Story: In his book, “The Score Takes Care of Itself,” the late NFL Hall of Fame Coach Bill Walsh tells a great story of how a mistake led to a major change in how football teams run their offense. It goes back to a time when he was an assistant coach with the Cincinnati Bengals…

“Early in the second half of our game with the Oakland Raiders, Bengals tight end Bob Trumpy came out of the huddle and lined up on the wrong end of the line of scrimmage—the left instead of the right side, as the play called for.

“Trumpy recognized his mistake almost immediately and tried to correct it by sliding over to the right side before the ball snap. The Raiders were utilizing a complex pass defense at the time, so when they saw Bob shifting from one end of the line of scrimmage to the other—legal, but not done—all hell broke loose.

“Oakland defensive backs began frantically flapping their arms and screaming, running around and creating havoc as they tried to react to the bizarre movement of Cincinnati's wandering tight end. Three of them actually collided in the middle of the field. The whole scene was kind of funny, although nobody was laughing on either bench. We lost yardage on the play, and when Bob trotted to the sidelines with a sheepish look on his face, he muttered to head coach Paul Brown, ‘Sorry, Coach. It won't happen again.’"

Walsh goes on to describe how, while he and the other coaches were reviewing the play on film the following day, everybody in the room laughed. That is, everyone except Bill Johnson, the Bengals’ offensive line coordinator. Instead, he was thinking, “What would happen if we put Trumpy in motion intentionally and worked plays off of it?”

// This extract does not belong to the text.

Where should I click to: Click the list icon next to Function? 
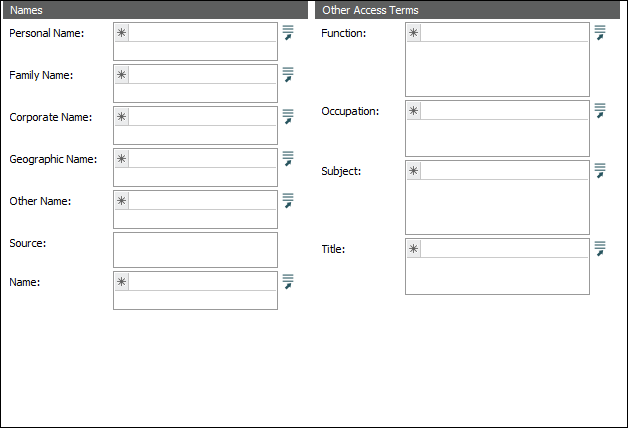point(600,32)
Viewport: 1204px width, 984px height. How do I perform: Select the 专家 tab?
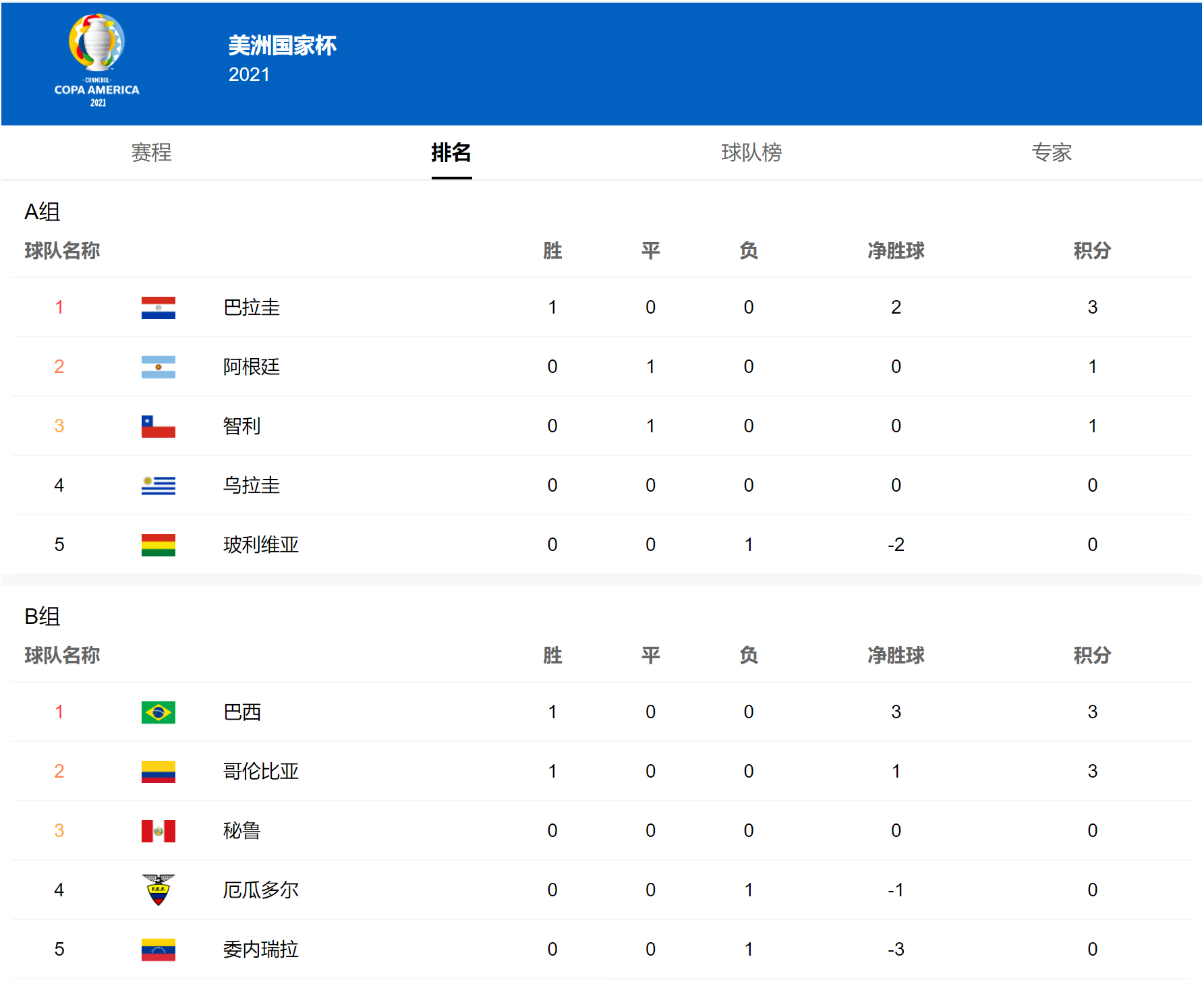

Walsh recalls staying up most of that night thinking up ways of turning what was initially an accident into a tactical advantage. Soon every team in the league had added it to their playbook. Over the years, he built upon this lesson learned, creating what has come to be known as the “West Coast Offense.”

He closes out the story by asking: “What's your own version of Trumpy's lemon and Johnson's lemonade? Is it right there in front of you, unseen because your thinking is rigid and resistant to originality and change? How effective are you at turning nothing into something – something that changes everything?”

Setting (situational context):
  • Date and time: circa 1968
  • People and their roles: Cincinnati Bengals (Assistant Coaches: Bill Walsh, Bill Johnson; Tight End: Bob Trumpy)
  • Place: Cincinnati, OH USA
Problem (symptoms/observations, why it’s a problem and the impact if not solved): When something goes wrong, the tendency is to punish the guilty. In the story, everyone was laughing during the review except one person who saw the mistake as an opportunity to shake things up.

Goal (challenge): Having the courage to shake off a humiliating mistake and instead, looking for how it can be turned into an opportunity through innovation.

Root cause (of the problem/challenge and how it was determined): Knee-jerk reactions and focusing on what's wrong can inhibit innovation.

Solution (action taken and how it came about): In this case, it was simply asking "How can we use this to our advantage?"

Outcome (the end result and its impact): A seemingly dumb, mental error ultimately led to a major change in how football is played.

Analysis (what worked and why, what didn’t work and why):

Cautions/warnings: Don't be too quick to dismiss what seems to be a mistake on the surface.

Lesson (moral of the story, guidelines, rules, recommendations): When life gives you a lemon, figure out a way to use it to make lemonade. True leaders find ways to turn an accident into an asset.

Full narrative:

Source data/documents: "The Score Takes Care of Itself: My Philosophy of Leadership," Bill Walsh, with Steve Jamison and Craig Walsh, Penguin Portfolio, 2009, p. 39-40.